> _Task goal_
Extract the stretch of lines that starts at the line with "How do I perform: Click" and ends at the last line of the data below. Give it exactly, without pictures.
─── Dataset extract
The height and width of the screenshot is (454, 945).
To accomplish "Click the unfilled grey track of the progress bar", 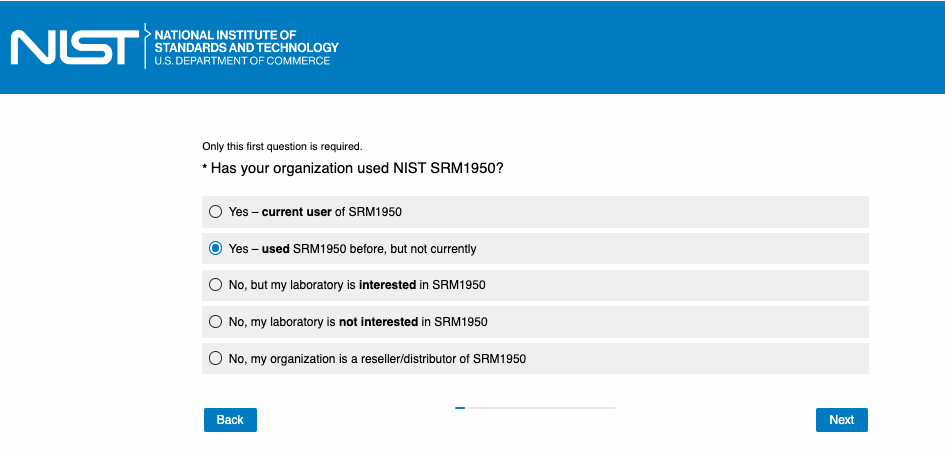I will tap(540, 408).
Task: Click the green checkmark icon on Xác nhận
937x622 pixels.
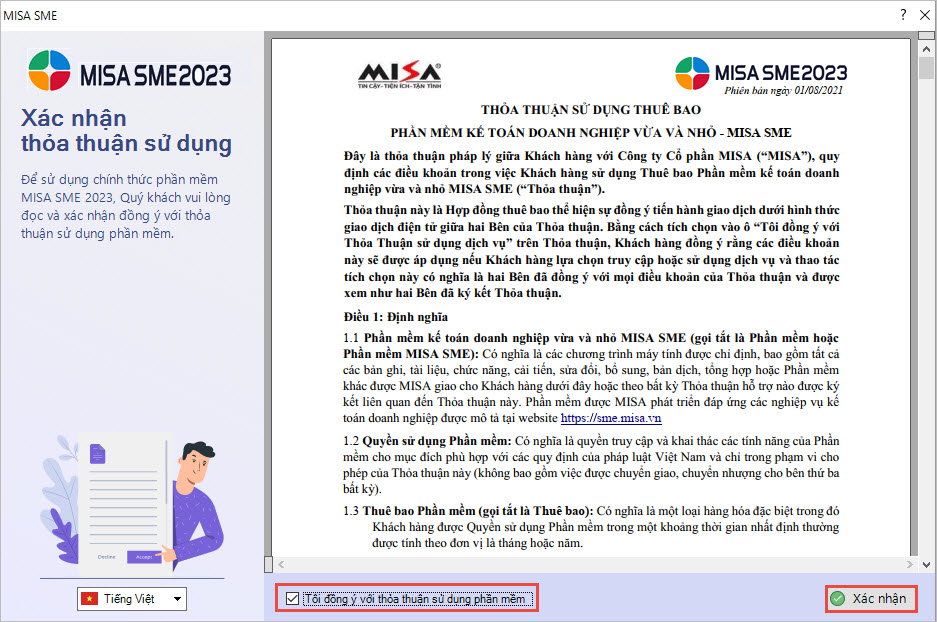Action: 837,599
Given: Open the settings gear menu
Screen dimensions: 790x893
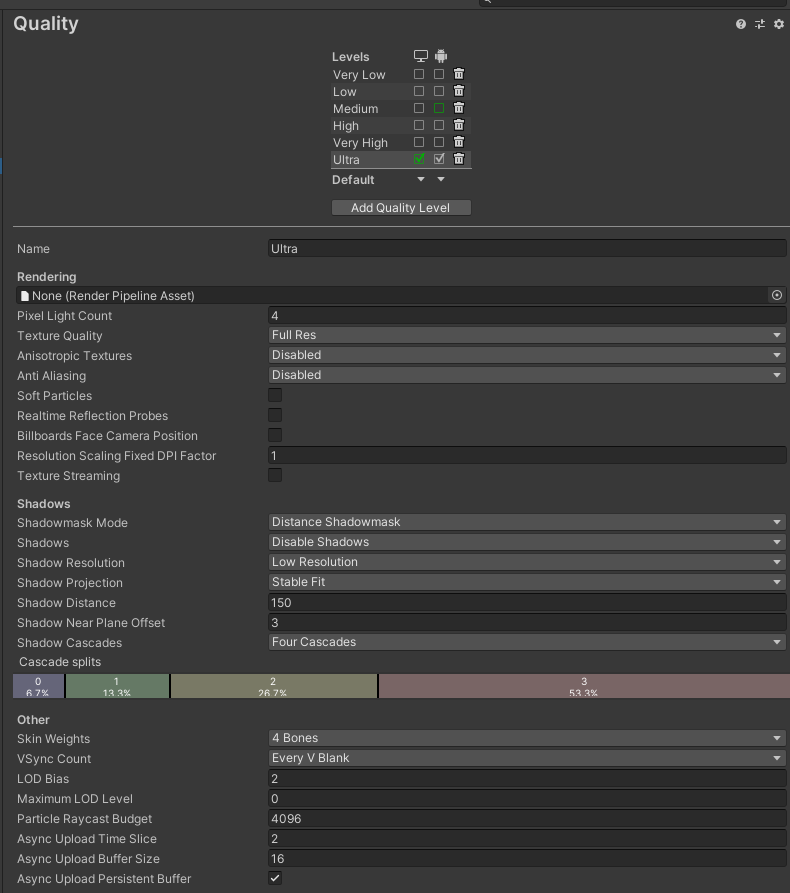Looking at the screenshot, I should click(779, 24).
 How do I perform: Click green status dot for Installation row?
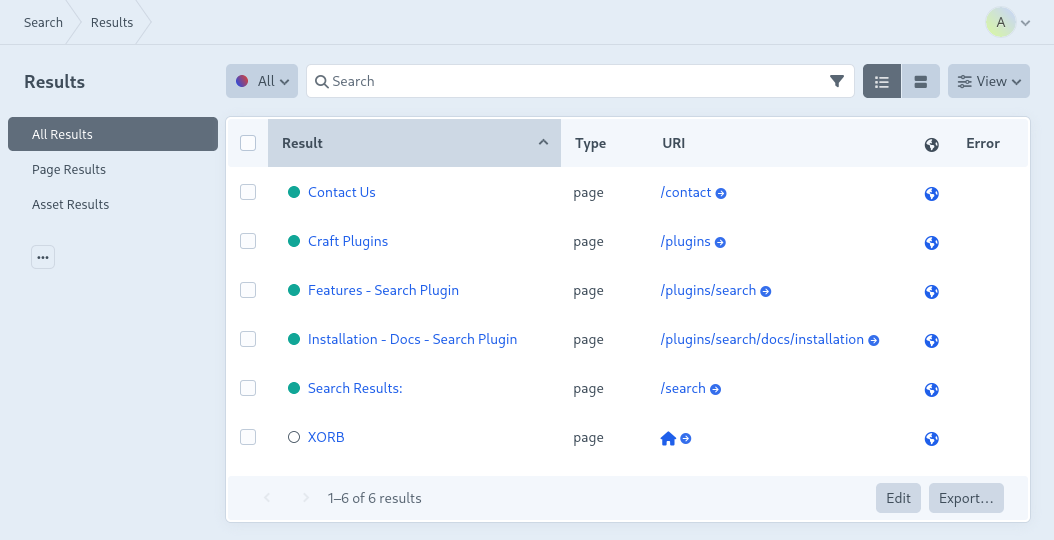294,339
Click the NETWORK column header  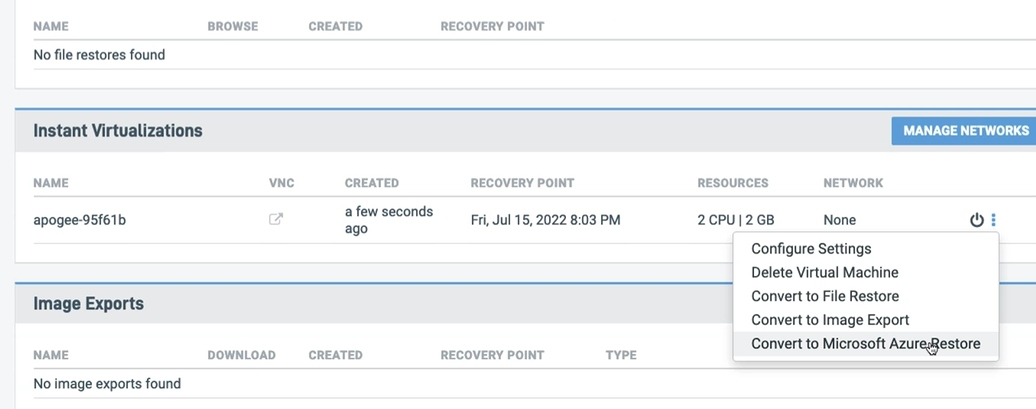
──────
> _Answer to this task_
 How do I perform: Click green status dot for Installation row?
294,339
Click the NETWORK column header  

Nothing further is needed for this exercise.